- [Prompt] Repeat the data below in full. Pictures must not be part of the copy.

• • •

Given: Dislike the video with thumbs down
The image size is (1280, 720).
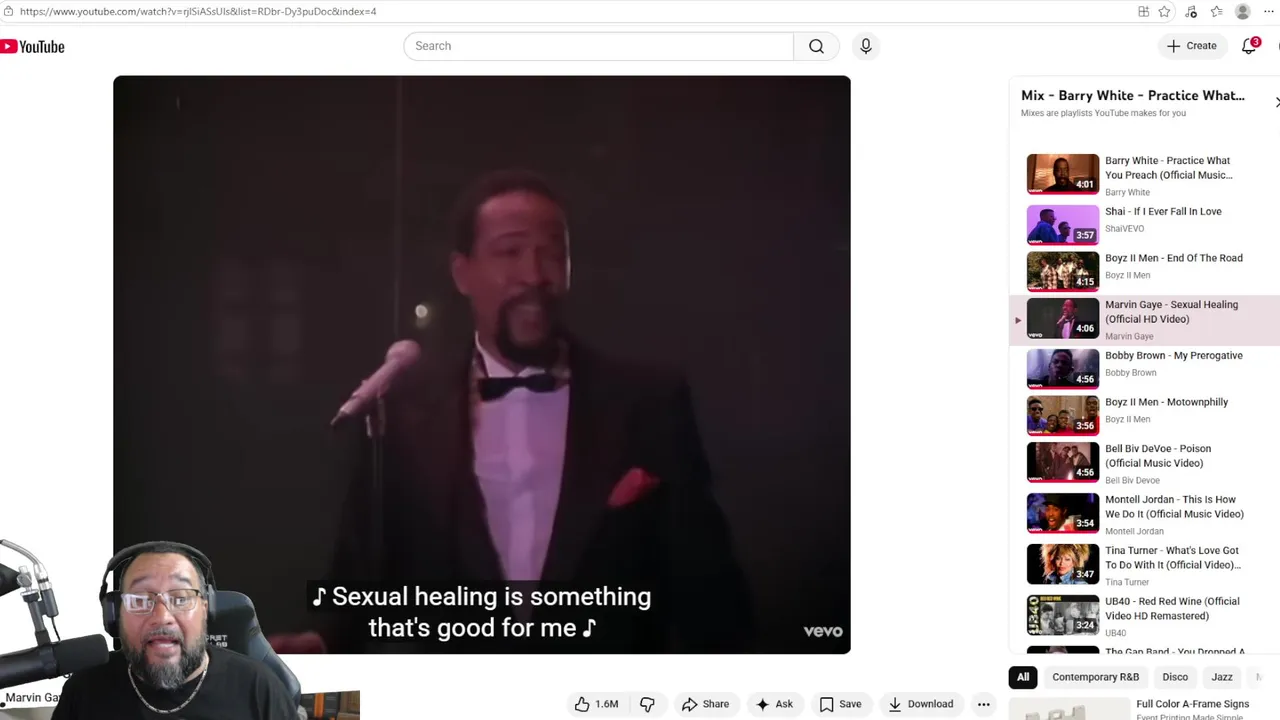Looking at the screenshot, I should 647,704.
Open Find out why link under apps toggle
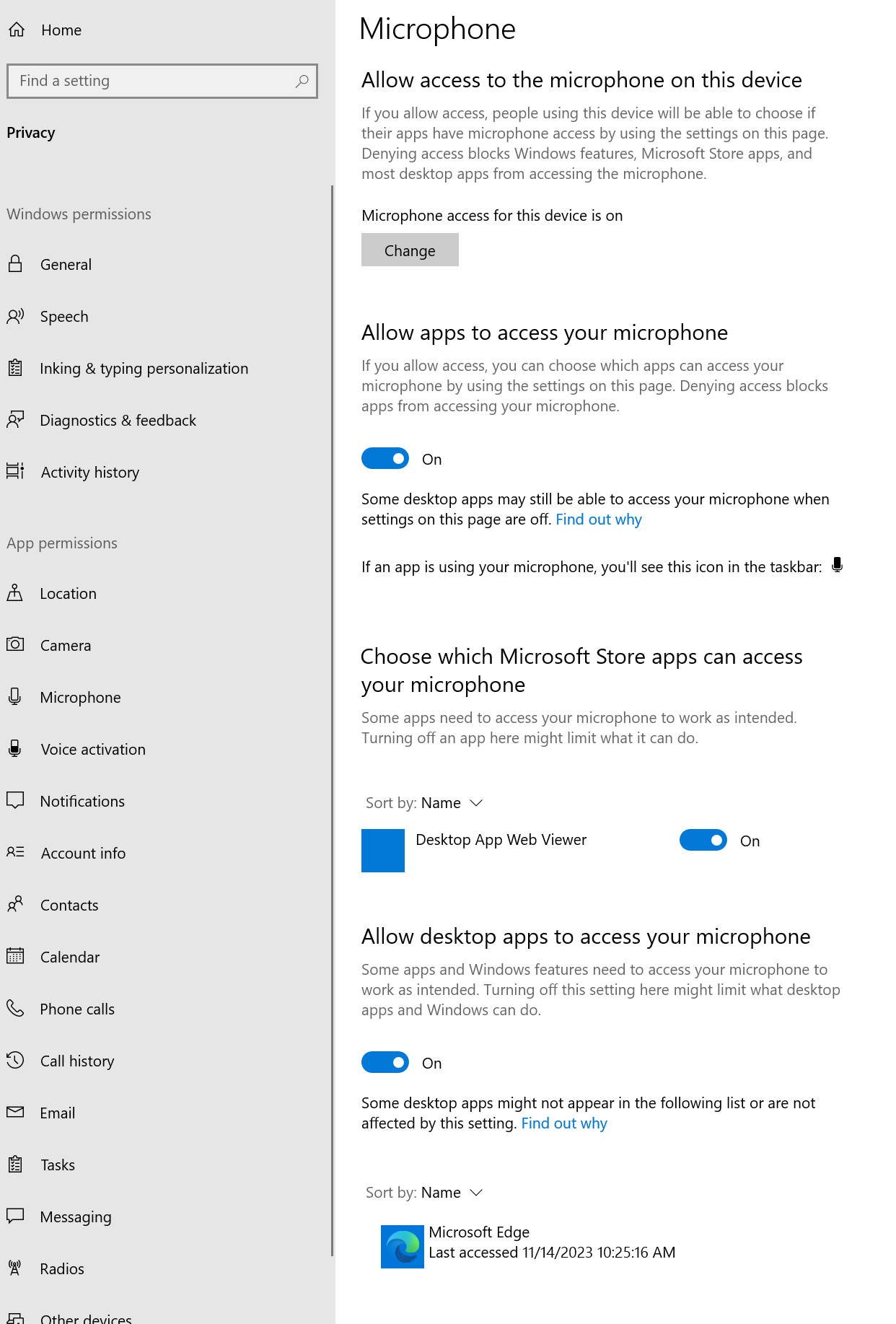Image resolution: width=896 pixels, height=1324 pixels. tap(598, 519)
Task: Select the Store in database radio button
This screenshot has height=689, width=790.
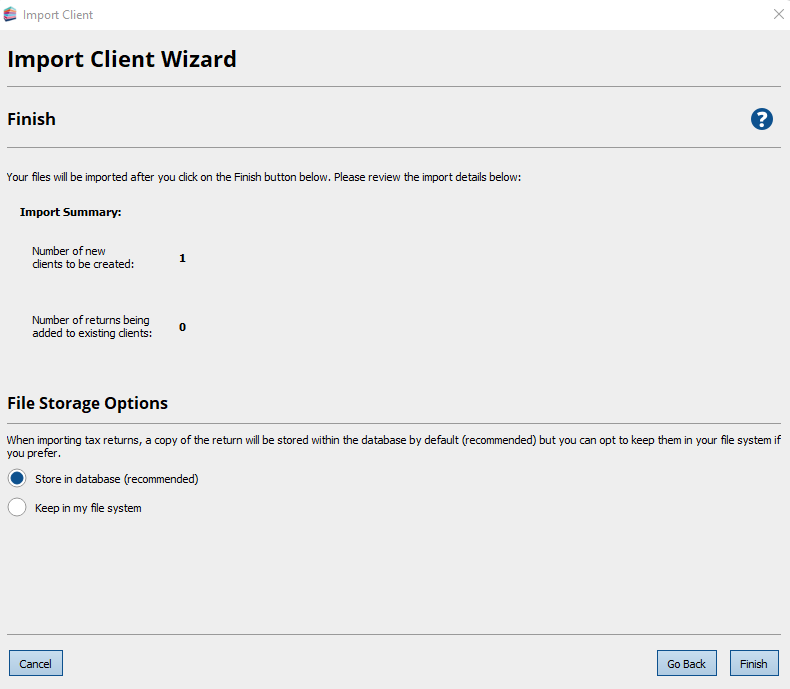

• • •

- [Solved problem]
Given: Dislike the video with thumbs down
The image size is (1280, 720).
Looking at the screenshot, I should 647,704.
Open Find out why link under apps toggle
Image resolution: width=896 pixels, height=1324 pixels. tap(598, 519)
Task: Select the Store in database radio button
This screenshot has height=689, width=790.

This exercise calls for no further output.